A large survey of rural schoolchildren carried out in September by Pratham, an NGO, detected a small shift in enrolment from private schools to government ones. It said this could be because parents who had lost their jobs could no longer afford the fees, or because the schools themselves had gone belly up. Should this trend accelerate the authorities will need to find a lot more cash for education, at a time when there is little to go around. The biggest worry is that some parents who can no longer send their children to a private school might prefer to keep their children out of education altogether, rather than enroll them in a public institution with a bad reputation, or in a good one that is too far away. The exact scale of these shifts will be difficult to measure until schools are back in session.
Because private schools are required to operate as charities, they have not been permitted to take advantage of loan schemes to aid small businesses. Rajesh Malhotra, the owner of a school in Delhi, says the local government has been a “mute spectator” to the problems he and others are facing. At the very least he wants authorities to speed up payment of subsidies that private schools receive under rules that require them to admit a share of students from the very poorest backgrounds (these sometimes arrive years late). He thinks that during the present crisis the government ought to cough up in advance.
India can not afford to give handouts to private schools, says Bikkrama Daulet Singh of Central Square Foundation. But he hopes the crisis can change attitudes in government. Some states “ignore” private schools; others meddle unhelpfully, by tightly regulating fees, for instance. Slashing rules that make it difficult to set up and expand schools would help the industry recover more swiftly. Officials who are presently required to check the size of playgrounds and the colour of walls could spend more time making sure private schools’ teaching is up to scratch.
The best thing would be to allow schools to reopen swiftly, with some precautions.
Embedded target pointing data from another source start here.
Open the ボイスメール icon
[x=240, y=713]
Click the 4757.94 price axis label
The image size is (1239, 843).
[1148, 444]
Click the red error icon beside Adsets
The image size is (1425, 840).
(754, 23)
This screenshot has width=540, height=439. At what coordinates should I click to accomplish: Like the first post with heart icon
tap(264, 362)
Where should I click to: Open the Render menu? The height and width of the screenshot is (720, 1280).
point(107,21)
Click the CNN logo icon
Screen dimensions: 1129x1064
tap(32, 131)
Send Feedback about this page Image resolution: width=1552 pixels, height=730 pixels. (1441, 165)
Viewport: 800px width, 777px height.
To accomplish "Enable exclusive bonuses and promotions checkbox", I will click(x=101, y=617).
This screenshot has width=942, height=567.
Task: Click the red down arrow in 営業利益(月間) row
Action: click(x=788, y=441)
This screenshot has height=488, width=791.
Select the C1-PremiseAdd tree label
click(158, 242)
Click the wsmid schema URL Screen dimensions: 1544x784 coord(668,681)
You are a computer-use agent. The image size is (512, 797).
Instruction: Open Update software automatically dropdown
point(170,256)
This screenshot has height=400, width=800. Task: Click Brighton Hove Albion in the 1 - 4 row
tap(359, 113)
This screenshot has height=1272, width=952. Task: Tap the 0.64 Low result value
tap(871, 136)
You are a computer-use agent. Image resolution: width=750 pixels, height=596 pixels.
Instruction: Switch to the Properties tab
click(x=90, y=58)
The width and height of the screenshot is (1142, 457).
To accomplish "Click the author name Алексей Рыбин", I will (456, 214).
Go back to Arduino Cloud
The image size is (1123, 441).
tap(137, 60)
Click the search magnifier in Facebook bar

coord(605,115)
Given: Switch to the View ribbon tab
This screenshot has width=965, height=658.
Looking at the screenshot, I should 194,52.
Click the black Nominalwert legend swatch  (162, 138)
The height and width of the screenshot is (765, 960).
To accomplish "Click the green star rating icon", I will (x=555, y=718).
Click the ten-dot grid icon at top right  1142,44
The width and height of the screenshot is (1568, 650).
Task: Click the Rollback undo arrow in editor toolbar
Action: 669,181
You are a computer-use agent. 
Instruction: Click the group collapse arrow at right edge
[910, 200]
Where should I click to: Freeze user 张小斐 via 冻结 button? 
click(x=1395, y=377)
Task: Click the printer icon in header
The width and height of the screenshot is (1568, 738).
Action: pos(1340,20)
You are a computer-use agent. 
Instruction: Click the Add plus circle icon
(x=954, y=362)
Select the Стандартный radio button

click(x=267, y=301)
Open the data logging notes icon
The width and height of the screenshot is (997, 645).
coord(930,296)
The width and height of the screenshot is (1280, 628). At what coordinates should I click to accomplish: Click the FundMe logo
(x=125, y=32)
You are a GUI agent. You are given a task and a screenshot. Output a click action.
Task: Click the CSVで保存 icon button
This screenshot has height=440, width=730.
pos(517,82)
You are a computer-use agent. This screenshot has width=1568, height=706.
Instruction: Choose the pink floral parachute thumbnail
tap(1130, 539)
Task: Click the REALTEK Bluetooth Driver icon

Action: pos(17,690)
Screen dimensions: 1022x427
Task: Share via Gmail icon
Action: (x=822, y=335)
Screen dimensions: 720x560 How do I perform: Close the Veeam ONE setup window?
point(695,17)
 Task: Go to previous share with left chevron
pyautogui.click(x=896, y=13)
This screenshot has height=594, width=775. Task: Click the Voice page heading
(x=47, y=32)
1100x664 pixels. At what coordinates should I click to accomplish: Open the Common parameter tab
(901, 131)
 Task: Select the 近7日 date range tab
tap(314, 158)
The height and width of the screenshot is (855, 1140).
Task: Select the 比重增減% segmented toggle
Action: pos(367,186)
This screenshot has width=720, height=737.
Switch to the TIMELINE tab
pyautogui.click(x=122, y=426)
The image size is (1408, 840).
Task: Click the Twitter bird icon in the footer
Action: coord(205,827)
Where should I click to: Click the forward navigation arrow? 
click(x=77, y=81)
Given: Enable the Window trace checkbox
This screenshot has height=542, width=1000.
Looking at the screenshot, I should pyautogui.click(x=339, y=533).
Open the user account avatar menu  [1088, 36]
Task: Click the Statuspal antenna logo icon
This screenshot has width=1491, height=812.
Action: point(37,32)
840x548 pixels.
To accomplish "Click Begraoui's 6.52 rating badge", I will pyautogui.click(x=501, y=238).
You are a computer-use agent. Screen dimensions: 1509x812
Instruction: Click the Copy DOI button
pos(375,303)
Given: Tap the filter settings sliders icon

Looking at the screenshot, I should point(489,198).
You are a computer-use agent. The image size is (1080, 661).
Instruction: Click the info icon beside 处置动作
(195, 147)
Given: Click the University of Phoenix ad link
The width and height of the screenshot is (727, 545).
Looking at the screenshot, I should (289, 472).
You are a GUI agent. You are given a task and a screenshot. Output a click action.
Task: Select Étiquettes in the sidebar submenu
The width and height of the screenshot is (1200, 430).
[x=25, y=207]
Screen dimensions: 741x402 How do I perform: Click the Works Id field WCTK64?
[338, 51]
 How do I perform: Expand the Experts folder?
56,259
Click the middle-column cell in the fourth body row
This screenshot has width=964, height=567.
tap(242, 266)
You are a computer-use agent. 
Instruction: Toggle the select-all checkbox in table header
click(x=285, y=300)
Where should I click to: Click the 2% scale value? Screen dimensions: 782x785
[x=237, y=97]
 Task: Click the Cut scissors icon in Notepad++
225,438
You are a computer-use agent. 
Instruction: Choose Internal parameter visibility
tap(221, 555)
Vikas Jhunjhunwala, who runs two schools in Delhi, says many parents do not yet understand that their children are unlikely to get sick even if they catch covid-19. The extremely low rate of female employment makes families less reliant on schools for child care than they would be elsewhere. All this has made it easier for risk-averse state governments to keep schools shut, even though they have been allowing many other everyday activities to resume.
Such judgments underestimate the cost to children of keeping schools closed. In October the World Bank estimated that six months of school closures could reduce pupils’ lifetime earnings by 5%, at a cost to the country of around $450bn. Out-of-school children are more vulnerable to scourges that already plague India, such as child labour and forced marriage. Mr Siddiqui is keen to bring children back to class, using masks, social distancing and extra cleaning for safety: “We have to make a start.”